Remotely Managing Operation, Data Collection and processing in Modern Automated ET Networks

Friday, 19 December 2014
David Johnson1, Liukang Xu1, Jiahong Li1, Guofu Yuan2, Xiaomin Sun2, Zhilin Zhu2, Xinzhai Tang2, Michael Velgersdyk1, Kevin Beaty1, Gerardo Fratini1, James C Kathilankal3 and George G Burba1, (1)LI-COR Biosciences, Lincoln, NE, United States, (2)Institute of Geographic Sciences and Natural Resources Research, Chinese Academy of Sciences, Key Laboratory of Ecosystem Network Observation and Modeling, Beijing, China, (3)LI-COR Inc, Lincoln, NE, United States
The significant increase in overall data generation and available computing power in the recent years has greatly improved spatial and temporal data coverage of evapotranspiration (ET) measurements on multiple scales, ranging from a single station to continental scale ET networks.
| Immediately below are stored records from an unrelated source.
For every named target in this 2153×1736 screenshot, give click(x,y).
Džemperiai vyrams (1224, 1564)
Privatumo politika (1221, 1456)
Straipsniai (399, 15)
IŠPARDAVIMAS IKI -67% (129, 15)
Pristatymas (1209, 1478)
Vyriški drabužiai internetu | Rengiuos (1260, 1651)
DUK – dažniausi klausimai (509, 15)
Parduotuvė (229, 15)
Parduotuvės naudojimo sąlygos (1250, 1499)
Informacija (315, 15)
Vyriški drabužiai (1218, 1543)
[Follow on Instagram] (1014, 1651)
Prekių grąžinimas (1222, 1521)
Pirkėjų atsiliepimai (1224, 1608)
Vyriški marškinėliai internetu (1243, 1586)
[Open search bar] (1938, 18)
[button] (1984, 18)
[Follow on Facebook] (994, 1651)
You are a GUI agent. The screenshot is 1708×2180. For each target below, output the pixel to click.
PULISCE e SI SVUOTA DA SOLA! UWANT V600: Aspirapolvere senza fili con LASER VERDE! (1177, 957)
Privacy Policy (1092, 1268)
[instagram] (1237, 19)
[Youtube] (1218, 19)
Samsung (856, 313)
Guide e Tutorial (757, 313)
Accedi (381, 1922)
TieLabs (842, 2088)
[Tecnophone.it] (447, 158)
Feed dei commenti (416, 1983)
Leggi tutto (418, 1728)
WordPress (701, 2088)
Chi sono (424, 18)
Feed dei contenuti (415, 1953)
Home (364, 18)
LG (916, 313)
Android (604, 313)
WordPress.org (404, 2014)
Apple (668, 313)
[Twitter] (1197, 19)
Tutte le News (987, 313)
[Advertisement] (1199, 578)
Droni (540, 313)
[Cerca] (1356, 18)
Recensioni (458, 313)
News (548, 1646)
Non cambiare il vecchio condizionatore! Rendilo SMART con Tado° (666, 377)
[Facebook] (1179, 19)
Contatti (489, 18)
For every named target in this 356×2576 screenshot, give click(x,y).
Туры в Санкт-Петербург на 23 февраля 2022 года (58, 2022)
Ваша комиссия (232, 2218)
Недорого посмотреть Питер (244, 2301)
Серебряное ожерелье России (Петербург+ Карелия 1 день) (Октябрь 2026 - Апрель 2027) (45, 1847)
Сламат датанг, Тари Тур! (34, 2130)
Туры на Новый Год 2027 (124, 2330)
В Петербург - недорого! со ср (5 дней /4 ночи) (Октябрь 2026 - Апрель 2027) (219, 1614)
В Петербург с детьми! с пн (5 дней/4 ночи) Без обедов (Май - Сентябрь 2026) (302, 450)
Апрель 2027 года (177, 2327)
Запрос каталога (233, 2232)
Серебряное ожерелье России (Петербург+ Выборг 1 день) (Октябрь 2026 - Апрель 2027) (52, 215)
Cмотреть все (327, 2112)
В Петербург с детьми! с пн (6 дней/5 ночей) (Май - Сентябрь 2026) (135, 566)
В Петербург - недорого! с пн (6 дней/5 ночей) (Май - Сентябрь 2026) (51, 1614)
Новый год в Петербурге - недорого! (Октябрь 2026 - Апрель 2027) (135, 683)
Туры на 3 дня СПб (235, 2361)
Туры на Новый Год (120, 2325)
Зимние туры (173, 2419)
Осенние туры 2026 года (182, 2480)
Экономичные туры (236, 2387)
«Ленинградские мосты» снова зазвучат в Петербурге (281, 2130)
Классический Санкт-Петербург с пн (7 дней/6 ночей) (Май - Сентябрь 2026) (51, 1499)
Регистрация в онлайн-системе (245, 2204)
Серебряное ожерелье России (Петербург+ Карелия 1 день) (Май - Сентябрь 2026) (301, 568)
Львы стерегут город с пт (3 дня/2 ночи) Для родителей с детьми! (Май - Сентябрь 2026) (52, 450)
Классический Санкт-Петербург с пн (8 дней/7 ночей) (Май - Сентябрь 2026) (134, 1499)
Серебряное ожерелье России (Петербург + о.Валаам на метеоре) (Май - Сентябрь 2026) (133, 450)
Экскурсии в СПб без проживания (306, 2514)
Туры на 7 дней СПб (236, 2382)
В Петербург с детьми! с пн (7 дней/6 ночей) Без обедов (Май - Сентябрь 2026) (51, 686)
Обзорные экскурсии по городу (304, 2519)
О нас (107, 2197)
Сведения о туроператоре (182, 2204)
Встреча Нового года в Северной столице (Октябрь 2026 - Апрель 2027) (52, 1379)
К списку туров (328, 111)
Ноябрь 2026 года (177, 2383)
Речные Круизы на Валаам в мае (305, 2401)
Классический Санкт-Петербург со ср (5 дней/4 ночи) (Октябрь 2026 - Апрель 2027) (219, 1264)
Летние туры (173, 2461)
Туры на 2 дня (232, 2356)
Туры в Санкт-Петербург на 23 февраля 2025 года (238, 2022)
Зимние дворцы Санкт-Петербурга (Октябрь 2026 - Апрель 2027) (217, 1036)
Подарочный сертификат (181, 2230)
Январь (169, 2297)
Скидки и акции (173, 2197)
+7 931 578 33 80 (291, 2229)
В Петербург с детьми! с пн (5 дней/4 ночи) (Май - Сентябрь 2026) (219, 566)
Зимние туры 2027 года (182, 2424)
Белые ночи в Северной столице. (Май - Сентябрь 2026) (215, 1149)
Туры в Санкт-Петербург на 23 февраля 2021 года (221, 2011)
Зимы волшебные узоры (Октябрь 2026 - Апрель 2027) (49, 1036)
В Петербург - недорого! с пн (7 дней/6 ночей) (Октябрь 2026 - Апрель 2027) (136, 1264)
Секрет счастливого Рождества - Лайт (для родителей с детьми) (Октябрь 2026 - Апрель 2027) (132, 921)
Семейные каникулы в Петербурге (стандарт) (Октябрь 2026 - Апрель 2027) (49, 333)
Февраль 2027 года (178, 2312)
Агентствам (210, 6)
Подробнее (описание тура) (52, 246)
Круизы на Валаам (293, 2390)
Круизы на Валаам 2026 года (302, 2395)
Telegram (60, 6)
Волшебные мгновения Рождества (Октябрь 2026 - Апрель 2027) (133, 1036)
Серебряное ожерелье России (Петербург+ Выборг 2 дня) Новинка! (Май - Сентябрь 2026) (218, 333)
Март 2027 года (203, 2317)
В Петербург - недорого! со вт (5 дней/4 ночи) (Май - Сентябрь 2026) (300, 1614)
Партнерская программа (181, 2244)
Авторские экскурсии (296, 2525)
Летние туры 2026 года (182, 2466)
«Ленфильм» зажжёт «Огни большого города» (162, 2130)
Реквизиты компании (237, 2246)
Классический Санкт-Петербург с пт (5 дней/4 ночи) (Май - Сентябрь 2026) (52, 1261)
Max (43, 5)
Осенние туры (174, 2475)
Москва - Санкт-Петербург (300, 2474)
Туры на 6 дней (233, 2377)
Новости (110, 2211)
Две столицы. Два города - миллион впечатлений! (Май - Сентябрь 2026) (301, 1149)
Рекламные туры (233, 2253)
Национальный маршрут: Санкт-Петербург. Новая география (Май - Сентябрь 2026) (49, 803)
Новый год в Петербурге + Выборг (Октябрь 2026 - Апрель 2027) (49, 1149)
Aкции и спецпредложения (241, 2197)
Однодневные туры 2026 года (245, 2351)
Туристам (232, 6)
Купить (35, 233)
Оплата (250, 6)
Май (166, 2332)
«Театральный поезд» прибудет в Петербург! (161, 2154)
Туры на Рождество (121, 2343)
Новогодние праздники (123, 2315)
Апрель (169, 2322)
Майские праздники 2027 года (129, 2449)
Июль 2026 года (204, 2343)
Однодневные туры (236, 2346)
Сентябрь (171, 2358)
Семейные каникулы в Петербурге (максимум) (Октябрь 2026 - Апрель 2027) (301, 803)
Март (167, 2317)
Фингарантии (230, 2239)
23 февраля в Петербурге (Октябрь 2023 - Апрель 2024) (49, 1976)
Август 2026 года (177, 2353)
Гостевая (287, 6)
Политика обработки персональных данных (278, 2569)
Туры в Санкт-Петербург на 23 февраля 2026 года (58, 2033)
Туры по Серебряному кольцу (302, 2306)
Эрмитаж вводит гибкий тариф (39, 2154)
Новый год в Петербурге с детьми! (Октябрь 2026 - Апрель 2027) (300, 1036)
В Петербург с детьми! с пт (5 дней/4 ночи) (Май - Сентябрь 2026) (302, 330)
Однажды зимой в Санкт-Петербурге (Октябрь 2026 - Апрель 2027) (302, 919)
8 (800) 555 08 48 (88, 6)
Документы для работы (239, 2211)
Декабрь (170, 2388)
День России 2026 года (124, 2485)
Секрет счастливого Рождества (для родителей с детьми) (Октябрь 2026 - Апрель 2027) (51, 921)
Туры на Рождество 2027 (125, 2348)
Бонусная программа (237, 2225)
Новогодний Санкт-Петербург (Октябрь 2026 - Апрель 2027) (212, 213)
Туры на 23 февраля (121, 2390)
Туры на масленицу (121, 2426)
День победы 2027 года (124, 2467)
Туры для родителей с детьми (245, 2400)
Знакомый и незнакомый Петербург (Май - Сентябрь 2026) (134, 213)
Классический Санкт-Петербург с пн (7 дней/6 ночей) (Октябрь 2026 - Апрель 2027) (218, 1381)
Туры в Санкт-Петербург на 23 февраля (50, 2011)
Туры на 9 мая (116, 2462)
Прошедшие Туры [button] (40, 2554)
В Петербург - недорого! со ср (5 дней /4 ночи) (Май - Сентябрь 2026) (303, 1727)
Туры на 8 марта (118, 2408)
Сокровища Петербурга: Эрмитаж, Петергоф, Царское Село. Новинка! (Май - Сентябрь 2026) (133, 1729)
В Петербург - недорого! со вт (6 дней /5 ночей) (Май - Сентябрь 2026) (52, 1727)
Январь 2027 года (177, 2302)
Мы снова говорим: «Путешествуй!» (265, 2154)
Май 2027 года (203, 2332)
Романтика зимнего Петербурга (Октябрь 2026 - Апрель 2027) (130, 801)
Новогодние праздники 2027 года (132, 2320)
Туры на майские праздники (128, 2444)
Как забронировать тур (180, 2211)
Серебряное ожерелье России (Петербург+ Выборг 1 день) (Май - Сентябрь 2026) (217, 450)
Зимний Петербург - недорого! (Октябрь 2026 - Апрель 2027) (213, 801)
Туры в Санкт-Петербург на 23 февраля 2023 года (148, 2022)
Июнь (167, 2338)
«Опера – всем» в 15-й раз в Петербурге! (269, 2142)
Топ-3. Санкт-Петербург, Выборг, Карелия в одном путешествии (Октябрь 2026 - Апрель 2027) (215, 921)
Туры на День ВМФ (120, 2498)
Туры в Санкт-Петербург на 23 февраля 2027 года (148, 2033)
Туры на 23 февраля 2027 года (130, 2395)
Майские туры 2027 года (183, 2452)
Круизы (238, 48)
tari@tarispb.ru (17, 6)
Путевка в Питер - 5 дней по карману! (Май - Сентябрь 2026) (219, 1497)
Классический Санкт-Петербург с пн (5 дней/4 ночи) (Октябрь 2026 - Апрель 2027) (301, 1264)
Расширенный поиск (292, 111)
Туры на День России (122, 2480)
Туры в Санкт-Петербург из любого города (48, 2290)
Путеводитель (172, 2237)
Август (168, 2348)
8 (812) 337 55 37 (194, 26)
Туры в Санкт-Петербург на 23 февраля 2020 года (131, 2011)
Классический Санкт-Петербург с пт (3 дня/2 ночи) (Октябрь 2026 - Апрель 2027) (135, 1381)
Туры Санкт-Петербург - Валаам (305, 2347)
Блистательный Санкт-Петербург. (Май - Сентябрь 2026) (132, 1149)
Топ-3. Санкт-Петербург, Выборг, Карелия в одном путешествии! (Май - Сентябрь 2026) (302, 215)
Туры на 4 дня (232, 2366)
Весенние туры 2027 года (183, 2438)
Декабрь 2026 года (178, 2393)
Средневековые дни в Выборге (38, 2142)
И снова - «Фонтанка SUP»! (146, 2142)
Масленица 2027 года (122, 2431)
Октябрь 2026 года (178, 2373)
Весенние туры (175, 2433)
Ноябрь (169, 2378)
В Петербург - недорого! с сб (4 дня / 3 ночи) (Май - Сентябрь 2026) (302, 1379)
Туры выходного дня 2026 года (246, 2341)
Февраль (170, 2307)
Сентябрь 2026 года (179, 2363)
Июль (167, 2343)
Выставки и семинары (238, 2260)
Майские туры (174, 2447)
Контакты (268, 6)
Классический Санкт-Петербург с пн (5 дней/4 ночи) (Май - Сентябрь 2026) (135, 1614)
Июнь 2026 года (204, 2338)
With the increased number of ET stations and increased amount of data flowing from each station, modern tools are needed to effectively and efficiently handle the entire infrastructure (hardware, software and data management). These tools can automate key stages of ET network operation, remotely providing real-time ET rates and alerts for the health of the instruments. This can help maximize time dedicated to answering research questions, rather than to station management. This year, the Chinese Ecosystem Research Network (CERN) within the Chinese Academy of Sciences implemented a large-scale 27-station national ET network across China to measure and understand the water cycle from a variety of ecosystems. It includes automated eddy covariance systems, on-site flux computations, wireless communication, and a network server for system, data, and user management. This presentation will discuss the latest information on the CERN network, methods and hardware for ET measurements, tools for automated data collection, data processing and quality control, and data transport and management of the multiple stations. This system description is beneficial for individuals and institutions interested in setting up or modifying present ET networks consisting of single or multiple stations spread over geographic locations ranging from single field site or watershed to national or continental scale.